What Cannot Yet Be Claimed

That SRA constitutes a genuinely new theory distinct from ABHT / active hypothesis testing — at present it is a description of a failure mode
General causal identification in environments including Spec-3 (Hidden Confounder) violations has not been reached
The claim that High-PE accelerates attribution collapse (High-PE Paradox) — retracted due to lack of formal support
A definitive claim that recursive attribution poisoning is fundamentally distinct from particle depletion / posterior collapse — the possibility that it is a special case of active Bayesian filtering remains
Theoretical remedies if all baseline systems avoid collapse in experiments
Connections to observer / self / consciousness / phenomenology — these lie outside the scope of this paper

Open Problems (Where to Dig Next)

Empirical validation of the High-PE / High-Overlap regime: Can MOAT v5g reproduce episodes where PE is sufficiently maintained yet $D_{policy}$ collapses?

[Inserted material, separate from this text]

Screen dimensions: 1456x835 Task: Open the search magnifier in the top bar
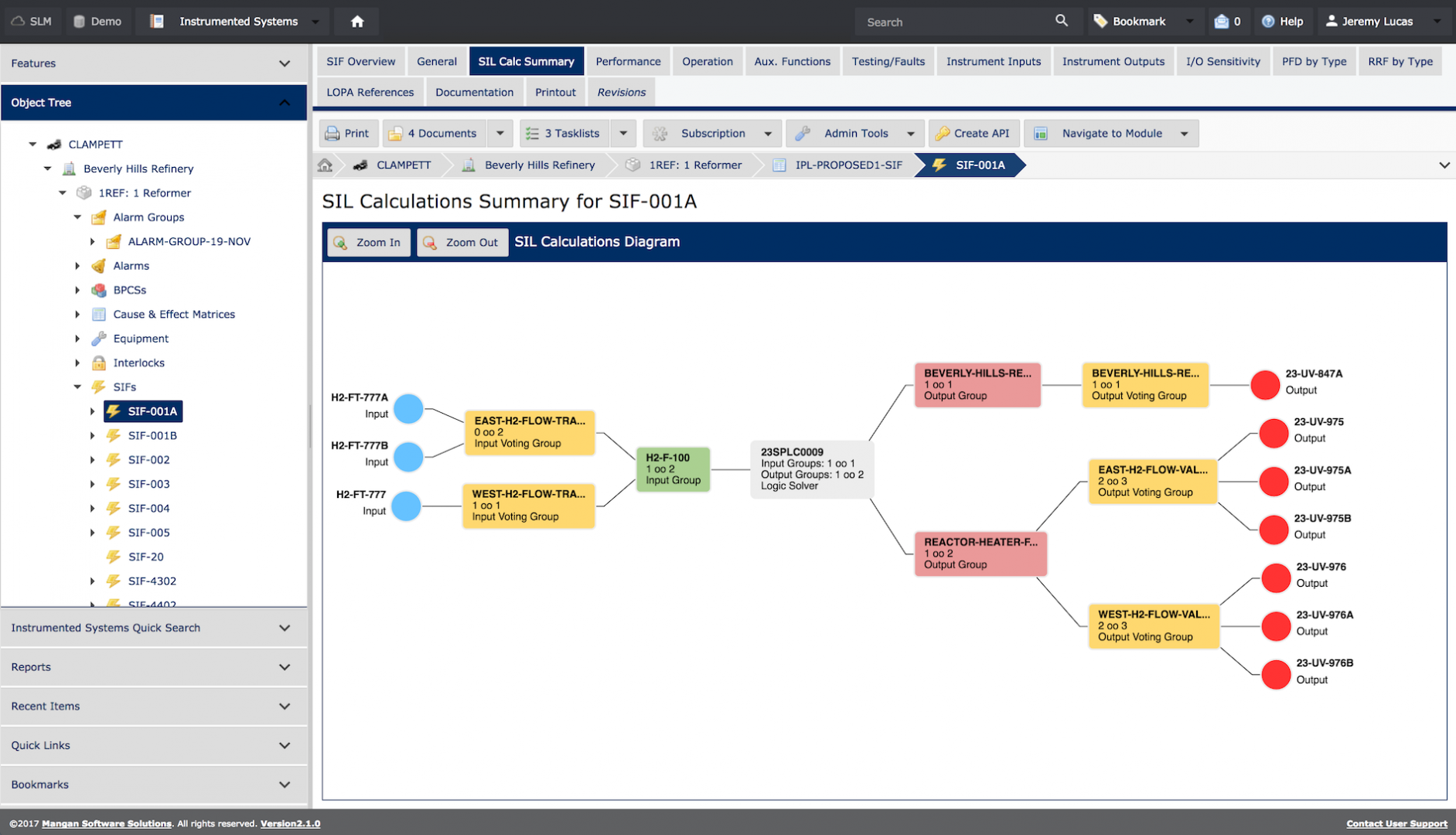[x=1061, y=21]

Definitive differential from ABHT: If Active BHT as the primary baseline avoids Directional Collapse, does the differential of SRA reduce solely to "benchmarking the failure mode of endogenous destruction of identifiability"?
Implementation of mean / variance channel separation: Does separation of mean_attr (B drift signal) and var_attr (action-induced noise signal) function in an action-confounded noise environment?

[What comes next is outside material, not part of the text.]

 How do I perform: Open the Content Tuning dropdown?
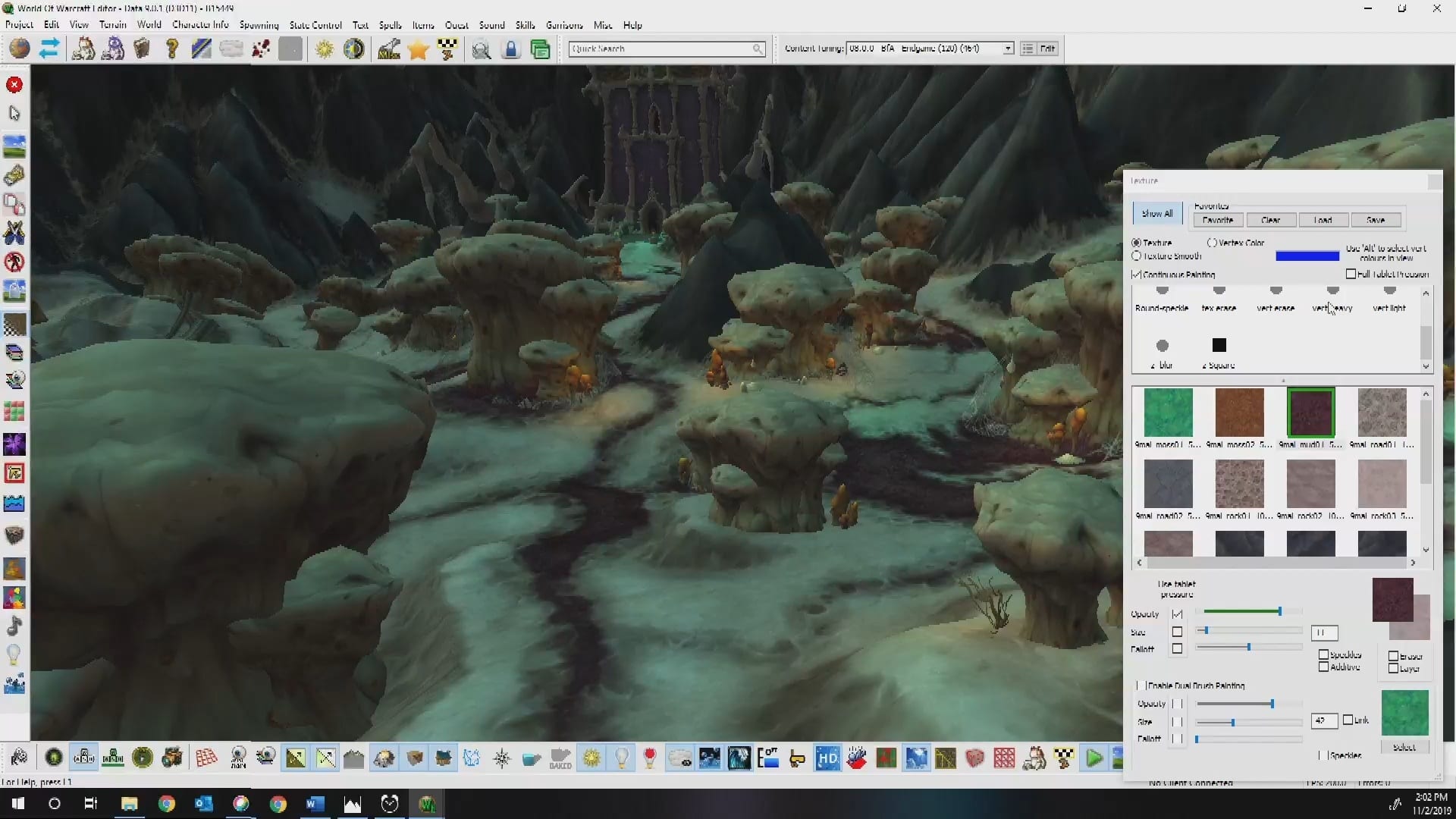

Attribution-Aware Exploration: An action selection rule for maintaining the discriminative direction separating B and Q. Its objective — "maintaining separability" — differs from Dual Control's Fisher information maximization; can this become an independently implementable concept?
Implementation of the 2D counterexample system and baseline experiments: Run all baselines (EKF / IMM / PF / Dual Control / Active BHT) under identical conditions to determine whether Directional Collapse is unique to SRA or a known pathology already covered by ABHT.